• Stars
    star
    143
  • Rank 257,007 (Top 6 %)
  • Language
    Jupyter Notebook
  • License
    MIT License
  • Created almost 5 years ago
  • Updated almost 2 years ago

Reviews

There are no reviews yet. Be the first to send feedback to the community and the maintainers!

Repository Details

How good is BERT ? Comparing BERT to other state-of-the-art approaches on a French sentiment analysis dataset

French sentiment analysis with BERT

How good is BERT ? Comparing BERT to other state-of-the-art approaches on a large-scale French sentiment analysis dataset 📚

The contribution of this repository is threefold.
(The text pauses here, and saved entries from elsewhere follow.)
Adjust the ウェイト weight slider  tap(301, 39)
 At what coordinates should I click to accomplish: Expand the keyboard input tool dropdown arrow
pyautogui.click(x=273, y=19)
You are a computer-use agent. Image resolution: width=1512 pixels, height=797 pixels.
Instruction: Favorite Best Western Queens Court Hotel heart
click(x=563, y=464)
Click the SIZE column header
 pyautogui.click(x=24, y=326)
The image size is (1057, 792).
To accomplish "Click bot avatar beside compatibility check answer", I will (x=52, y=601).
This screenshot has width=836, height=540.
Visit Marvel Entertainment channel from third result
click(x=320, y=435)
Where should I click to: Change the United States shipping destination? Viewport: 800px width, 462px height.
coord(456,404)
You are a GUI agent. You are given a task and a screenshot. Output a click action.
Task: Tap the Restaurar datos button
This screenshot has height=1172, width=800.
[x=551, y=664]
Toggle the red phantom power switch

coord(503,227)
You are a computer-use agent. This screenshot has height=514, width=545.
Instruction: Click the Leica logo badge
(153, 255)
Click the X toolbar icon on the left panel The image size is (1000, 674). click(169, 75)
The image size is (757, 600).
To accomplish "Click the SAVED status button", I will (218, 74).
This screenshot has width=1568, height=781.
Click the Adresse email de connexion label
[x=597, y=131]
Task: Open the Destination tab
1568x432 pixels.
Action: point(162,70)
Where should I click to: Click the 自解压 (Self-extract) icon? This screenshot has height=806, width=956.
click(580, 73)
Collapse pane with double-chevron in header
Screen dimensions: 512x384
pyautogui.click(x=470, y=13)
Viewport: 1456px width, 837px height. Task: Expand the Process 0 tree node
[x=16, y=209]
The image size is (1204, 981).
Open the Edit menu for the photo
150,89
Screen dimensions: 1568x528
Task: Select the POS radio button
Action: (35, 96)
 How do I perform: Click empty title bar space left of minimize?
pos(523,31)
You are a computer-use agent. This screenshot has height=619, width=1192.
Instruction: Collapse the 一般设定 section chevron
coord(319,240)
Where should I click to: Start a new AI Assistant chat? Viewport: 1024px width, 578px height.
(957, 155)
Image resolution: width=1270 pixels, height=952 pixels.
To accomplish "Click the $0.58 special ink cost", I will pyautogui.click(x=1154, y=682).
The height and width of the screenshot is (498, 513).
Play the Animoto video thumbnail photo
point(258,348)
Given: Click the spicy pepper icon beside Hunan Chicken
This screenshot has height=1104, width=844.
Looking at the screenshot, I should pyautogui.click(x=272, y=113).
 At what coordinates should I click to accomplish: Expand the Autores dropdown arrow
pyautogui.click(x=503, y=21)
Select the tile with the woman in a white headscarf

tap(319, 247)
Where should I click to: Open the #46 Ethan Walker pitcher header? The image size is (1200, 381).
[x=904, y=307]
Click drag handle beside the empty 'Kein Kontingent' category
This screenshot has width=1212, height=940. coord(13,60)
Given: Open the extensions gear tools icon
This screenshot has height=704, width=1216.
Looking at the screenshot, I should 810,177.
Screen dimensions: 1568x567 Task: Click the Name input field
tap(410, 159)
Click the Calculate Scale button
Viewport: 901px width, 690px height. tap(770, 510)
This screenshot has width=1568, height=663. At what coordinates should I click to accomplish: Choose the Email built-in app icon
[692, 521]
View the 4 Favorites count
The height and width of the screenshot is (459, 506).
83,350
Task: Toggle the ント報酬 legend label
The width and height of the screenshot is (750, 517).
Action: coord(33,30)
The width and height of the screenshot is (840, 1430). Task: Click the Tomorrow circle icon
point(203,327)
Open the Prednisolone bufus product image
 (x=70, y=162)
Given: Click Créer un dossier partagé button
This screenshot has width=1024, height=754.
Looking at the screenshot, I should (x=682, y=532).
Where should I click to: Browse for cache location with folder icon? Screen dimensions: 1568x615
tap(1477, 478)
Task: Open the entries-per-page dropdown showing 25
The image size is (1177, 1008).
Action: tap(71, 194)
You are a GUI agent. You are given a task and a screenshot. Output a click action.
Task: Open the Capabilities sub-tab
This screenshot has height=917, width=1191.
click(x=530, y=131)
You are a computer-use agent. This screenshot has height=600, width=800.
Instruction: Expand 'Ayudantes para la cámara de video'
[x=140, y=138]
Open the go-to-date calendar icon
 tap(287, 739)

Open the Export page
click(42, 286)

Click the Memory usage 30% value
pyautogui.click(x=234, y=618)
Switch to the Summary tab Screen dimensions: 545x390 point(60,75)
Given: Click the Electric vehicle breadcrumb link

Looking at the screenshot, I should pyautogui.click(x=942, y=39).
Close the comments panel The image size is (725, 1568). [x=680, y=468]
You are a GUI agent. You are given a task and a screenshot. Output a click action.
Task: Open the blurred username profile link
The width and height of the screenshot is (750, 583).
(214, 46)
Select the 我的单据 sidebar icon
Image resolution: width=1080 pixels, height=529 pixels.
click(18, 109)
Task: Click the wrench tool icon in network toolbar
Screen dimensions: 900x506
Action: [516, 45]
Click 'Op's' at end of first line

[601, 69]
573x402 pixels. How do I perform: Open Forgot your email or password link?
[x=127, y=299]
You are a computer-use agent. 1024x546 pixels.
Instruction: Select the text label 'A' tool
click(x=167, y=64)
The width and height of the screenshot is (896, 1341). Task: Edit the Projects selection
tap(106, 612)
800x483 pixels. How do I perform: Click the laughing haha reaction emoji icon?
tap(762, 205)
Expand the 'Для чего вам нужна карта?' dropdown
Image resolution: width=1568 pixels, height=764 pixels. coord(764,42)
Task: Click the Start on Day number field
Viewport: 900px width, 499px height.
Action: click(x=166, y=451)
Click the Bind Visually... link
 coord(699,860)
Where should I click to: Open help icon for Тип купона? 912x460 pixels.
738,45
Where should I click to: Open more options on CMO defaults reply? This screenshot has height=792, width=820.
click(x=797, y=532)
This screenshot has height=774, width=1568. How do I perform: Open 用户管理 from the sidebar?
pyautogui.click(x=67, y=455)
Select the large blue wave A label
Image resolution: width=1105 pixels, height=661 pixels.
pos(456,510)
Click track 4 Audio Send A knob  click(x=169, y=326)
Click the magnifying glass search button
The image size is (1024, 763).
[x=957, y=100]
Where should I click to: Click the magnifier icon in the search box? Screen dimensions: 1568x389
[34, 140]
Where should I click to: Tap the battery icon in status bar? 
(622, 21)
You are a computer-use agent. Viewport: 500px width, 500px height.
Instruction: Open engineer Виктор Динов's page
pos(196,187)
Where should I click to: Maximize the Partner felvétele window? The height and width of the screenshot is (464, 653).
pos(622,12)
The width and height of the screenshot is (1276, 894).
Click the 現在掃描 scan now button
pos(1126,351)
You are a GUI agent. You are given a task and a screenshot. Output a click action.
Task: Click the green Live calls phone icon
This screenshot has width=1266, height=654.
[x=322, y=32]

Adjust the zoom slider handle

  • Firstly, I introduce a new dataset for sentiment analysis, scraped from Allociné.fr user reviews. It contains 100k positive and 100k negative reviews divided into 3 balanced splits: train (160k reviews), val (20k) and test (20k). At my knowledge, there is no dataset of this size in French language available on the internet.

  • Secondly, I share my code for French sentiment analysis with BERT, based on CamemBERT, and the 🤗Transformers library.

  • Lastly, I compare BERT results with other state-of-the-art approaches, such as TF-IDF and fastText, as well as other non-contextual word embeddings based methods.

Installation

If you want to experiment with the training code, follow these steps:

# Download repo and its dependencies 
git clone https://github.com/TheophileBlard/french-sentiment-analysis-with-bert/
cd french-sentiment-analysis-with-bert
pipenv install

# Extract dataset
pushd allocine_dataset && tar xvjf data.tar.bz2 && popd

# Activate virtualenv and open-up BERT notebook
pipenv shell
jupyter notebook 03_bert.ipynb 

But if you only need the model for inference, please refer to this paragraph.

Dataset

The dataset is made available as .jsonl files, as well as a .pickle file. Some examples from the training set are presented in the following table:

Review Polarity
Magnifique épopée, une belle histoire, touchante avec des acteurs qui interprètent très bien leur rôles (Mel Gibson, Heath Ledger, Jason Isaacs...), le genre de film qui se savoure en famille! Positive
N'étant pas fan de SF, j'ai du mal à commenter ce film. Au moins, dirons nous, il n'y a pas d'effets spéciaux et le thème de ces 3 derniers survivants, un blanc, un maori, une blanche est assez bien traité. Mais c'est quand même bien longuet ! Negative
Les scènes s'enchaînent de manière saccadée, les dialogues sont théâtraux, le jeu des acteurs ne transcende pas franchement le film. Seule la musique de Vivaldi sauve le tout. Belle déception. Negative

For more information, please refer to the dedicated page.

The dataset is also available in the 🤗Datasets library, please refer to this paragraph.

Results

Full dataset

Model Validation Accuracy Validation F1-Score Test Accuracy Test F1-Score
CamemBERT 97.39 97.36 97.44 97.34
RNN 94.39 94.34 94.58 94.39
TF-IDF + LogReg 94.35 94.29 94.38 94.19
CNN 93.69 93.72 94.10 93.98
fastText (unigrams) 92.88 92.75 92.90 92.57

CamemBERT outperforms all other models by a large margin.

Learning curves

Test accuracy as a function of training dataset size.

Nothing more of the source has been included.